4 out of 5 stars

A little way into David Slade’s Hard Candy, Jeff (Patrick Wilson) awakes from a drugged stupor to find himself held captive by Hayley (Elliot Page, credited as Ellen Page), a supposedly 14-year-old girl whom he had invited to his home, presumably hoping to seduce her. At this moment, the confident primary colours and comfortable pastels of the film so far suddenly give way to a much chillier grey-white-blue palette, as Jeff realises his predicament: seeing things in the cold light of day has never been so literal and, eventually, Jeff will also be forced to confront some equally unpleasant truths about himself.

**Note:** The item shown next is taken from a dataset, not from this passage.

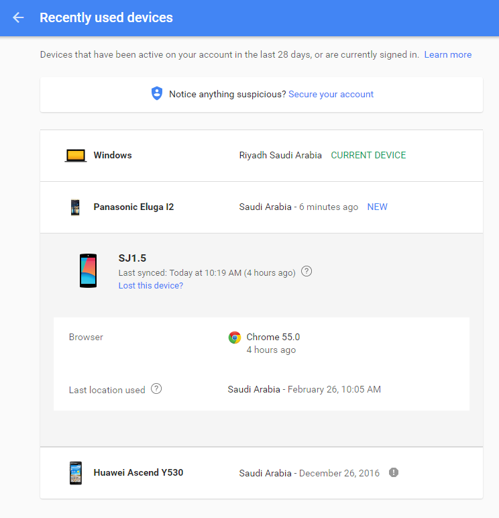Click the help icon beside Last location used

Things are bright and cheerful on the surface, but also ominous beneath it, from the beginning. In Los Angeles, ‘Thonggrrrl14’ (Hayley) and ‘Lensman319’ (Jeff) are flirting in a chatroom; they agree to meet at a local café. Already we can tell that the teenage girl is hiding something, even if we do not know exactly what. Jeff—a successful 32-year-old photographer—seems, if anything, more genuine than her, even if his ‘perfect gentleman’ act with the teen is clearly just that.

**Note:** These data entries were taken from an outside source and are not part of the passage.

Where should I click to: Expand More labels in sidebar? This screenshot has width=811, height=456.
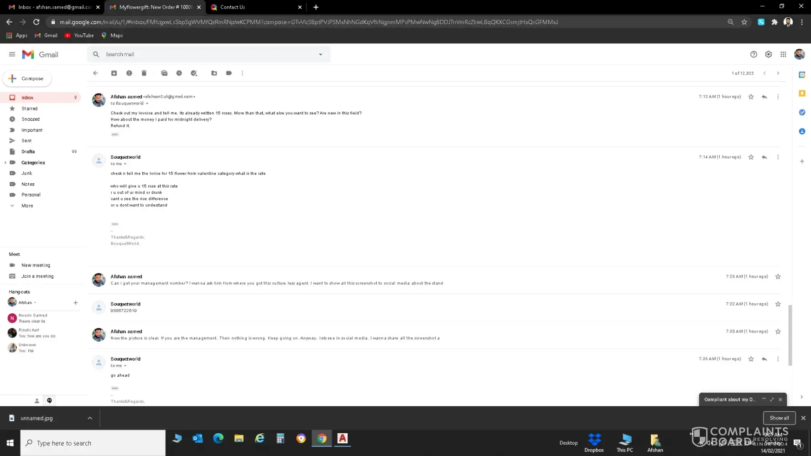pyautogui.click(x=27, y=206)
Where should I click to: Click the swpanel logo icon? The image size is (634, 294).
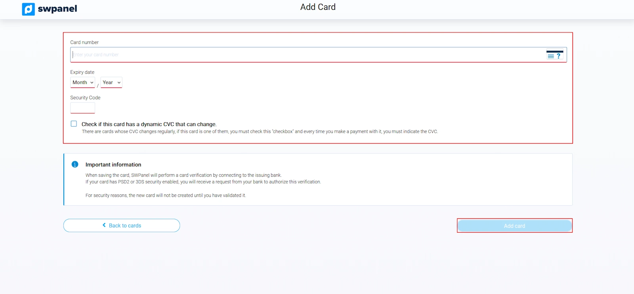28,9
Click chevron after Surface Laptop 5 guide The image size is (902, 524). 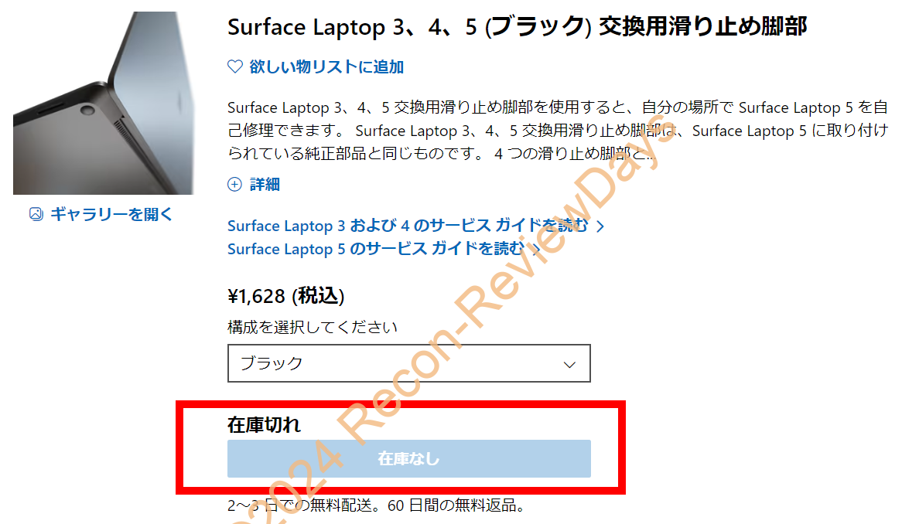pyautogui.click(x=536, y=249)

Hard Candy makes no secret of its intention to invert the usual sexual-predator dynamic: it’s Jeff who’s being manipulated here, and before long Hayley has invited herself to his house. Too careful to have made the offer overtly himself, he is delighted, to the point that he seems to have forgotten some of the adult wisdom he bestows on her: “When you work as a photographer you find out real quick, people’s faces lie.”

The disquieting undercurrents, the sense that something dangerous is about to happen, are confirmed when Hayley drugs Jeff and the palette changes. The reds that previously exuded positivity start to resemble blood. Murder is mentioned. “Playtime is over,” says Hayley. One of the ways Hard Candy is such a compelling film is that, despite the obvious ugliness of his intentions, we find ourselves at times just as anxious on Jeff’s behalf as we are on hers. Unlike in many revenge thrillers, we are not simply relishing the prospect of the bad guy getting his just desserts: here, against all our expectations, we may find ourselves more disturbed by the vigilantism than the sexual abuse, and that in itself makes us uncomfortable. We cannot overlook the conflicts in our own values that Hard Candy illuminates.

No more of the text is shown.